A recession is coming

Hold on to your hats people, an economic recession is coming. Unemployment will rise. House prices will fall. Stock markets will decline.

The results of an economic recession can be devastating. Especially to those who have yet to experience one. The last one was in 2007-08.

That means there are a whole lot of people under the age of 35 that may have not experienced a recession in their working (earning income) lifetime.

What this means is that there is a lot of complacency. Everyone says, “I will continue to invest through thick and thin”. “I can handle anything the market throws at me”.

For some people this will be true. They understand their long-term goals and have the uncanny ability to ignore all the noise. But a lot of people will be found eating their words. Human emotion will take over. People will fear more losses and will look to sell stocks at a loss to prevent even further falls. The scary thing is people don’t realise this is them until it happens.

You don’t know how you will react until you have been in one.

What is a recession?

It is commonly referred to a negative GDP (Gross Domestic Product) for a period of 6 months. GDP is basically the value of all the goods and services that we buy and sell and it is a critical figure in determining the health of the country.

If GDP is down it means that we are spending less. This is typically a result of losses in income relative to inflation.

In New Zealand we have had 9 recessions post 1945:

  • 1947-48 (12 months)

  • 1950-52 (18 months)

  • 1966-67 (12 months)

  • 1976-78 (21 months)

  • 1982-83 (9 months)

  • 1987-88 (12 months)

  • 1990-91 (4 months)

  • 1997-98 (9 months)

  • 2007-09 (18 months)

From this we can conclude that the average duration has been 13 months. Minimum of just 4 months in 1990-91, and a maximum of 21 months in 1976-78.

13% of time since 1947 we have been in a recession, so it is not that uncommon.

Although 2007-09 was the second longest, it was just the fourth most severe due to lower GDP losses. So, not only is the length of the recession important in determining severity, but so too is the depth of the recession, in terms of GDP drops. A long recession with only small drops in GDP is probably better than a shorter recession with a severe drop in GDP.

Either way, we should be prepared for any eventuality. And as per the grasshopper and the ant fable, it’s best to prepare from a position of strength when the sun is shining.
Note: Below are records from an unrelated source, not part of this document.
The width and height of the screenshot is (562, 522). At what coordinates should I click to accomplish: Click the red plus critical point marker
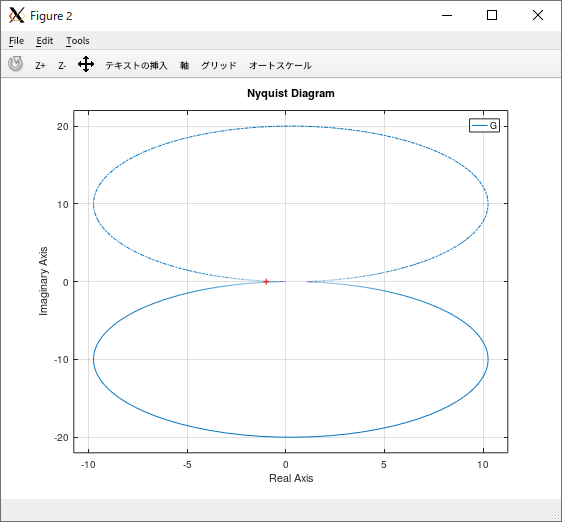coord(266,282)
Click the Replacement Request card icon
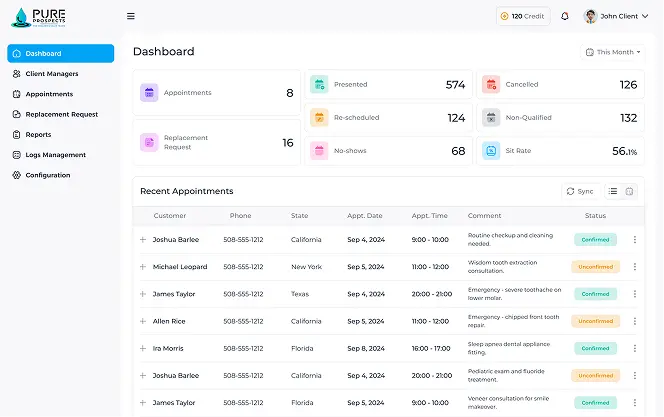 (149, 143)
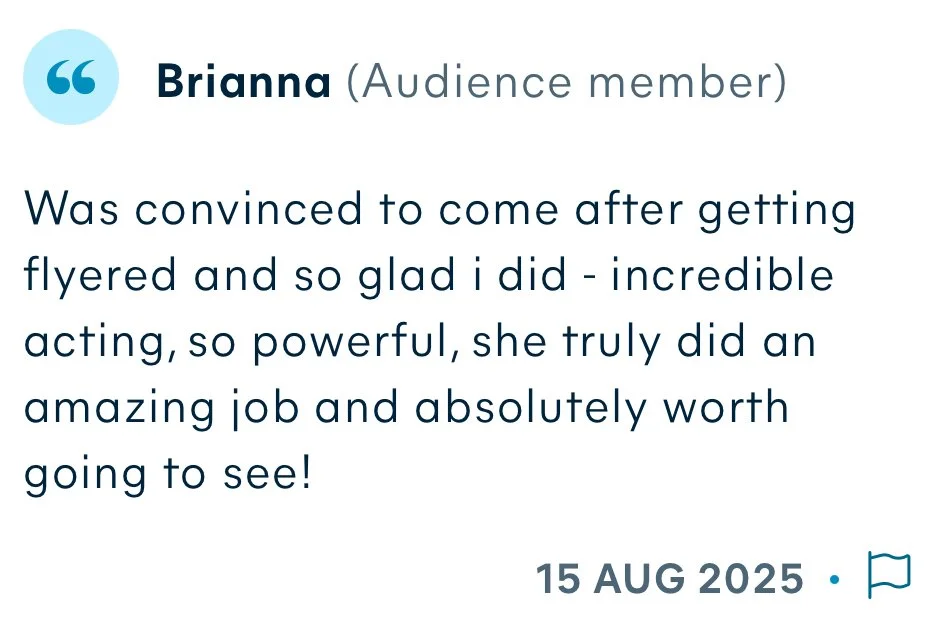Click the date 15 AUG 2025

coord(669,579)
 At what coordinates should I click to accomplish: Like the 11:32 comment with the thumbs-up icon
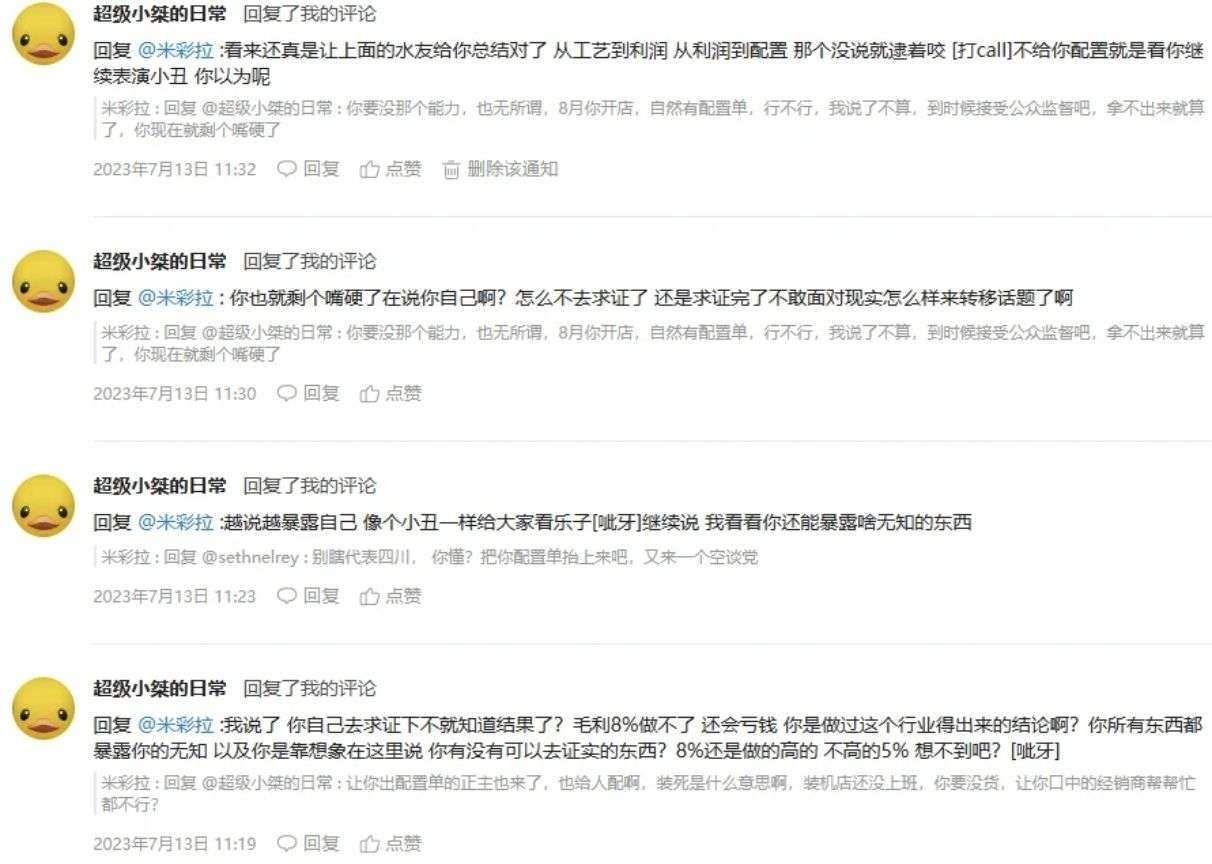(370, 169)
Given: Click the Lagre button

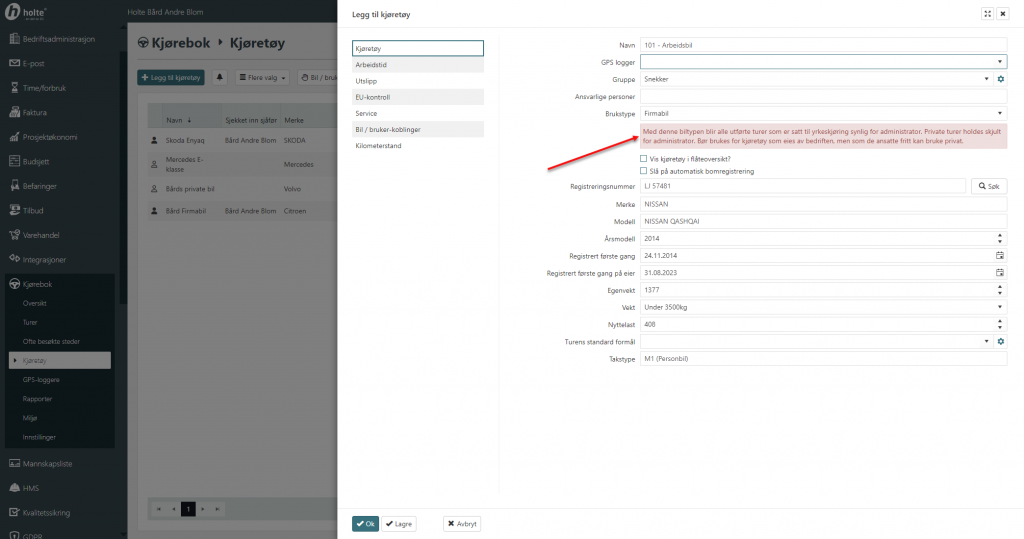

When is the recession coming?

Everyone loves a clickbait title, right? You would notice that I only said a recession was coming. I didn’t say when. Recessions are as sure as night and day.

As the previous data shows, recessions occur frequently. 9 in the last 72 years. That is an average of one every 8 years.

This current period of expansion from 2009 to 2019 has lasted over 10 years now. 2 years longer than the average. Only beaten by the period of 14 and a half years between 1952 and 1966.

Some have been as little as 2 - 4 years apart.

The current expansion could end tomorrow. It could go for another year, two years, even 10 years. No one knows.

The key point is to always be ready though, because it will happen, and the signs are that will be sooner, rather than later.

How can I prepare for the upcoming recession?


1/. Employment
In a recession, the first thing companies tend to look at is their costs. And what is the biggest cost for most companies? Labour.

Unemployment will rise.

That means you and I are on the chopping block.

It is much easier for companies to fire workers than it is to increase income quickly or move office.

Just like our own personal budgets, companies look for the quickest and biggest wins. For them, that is often labour.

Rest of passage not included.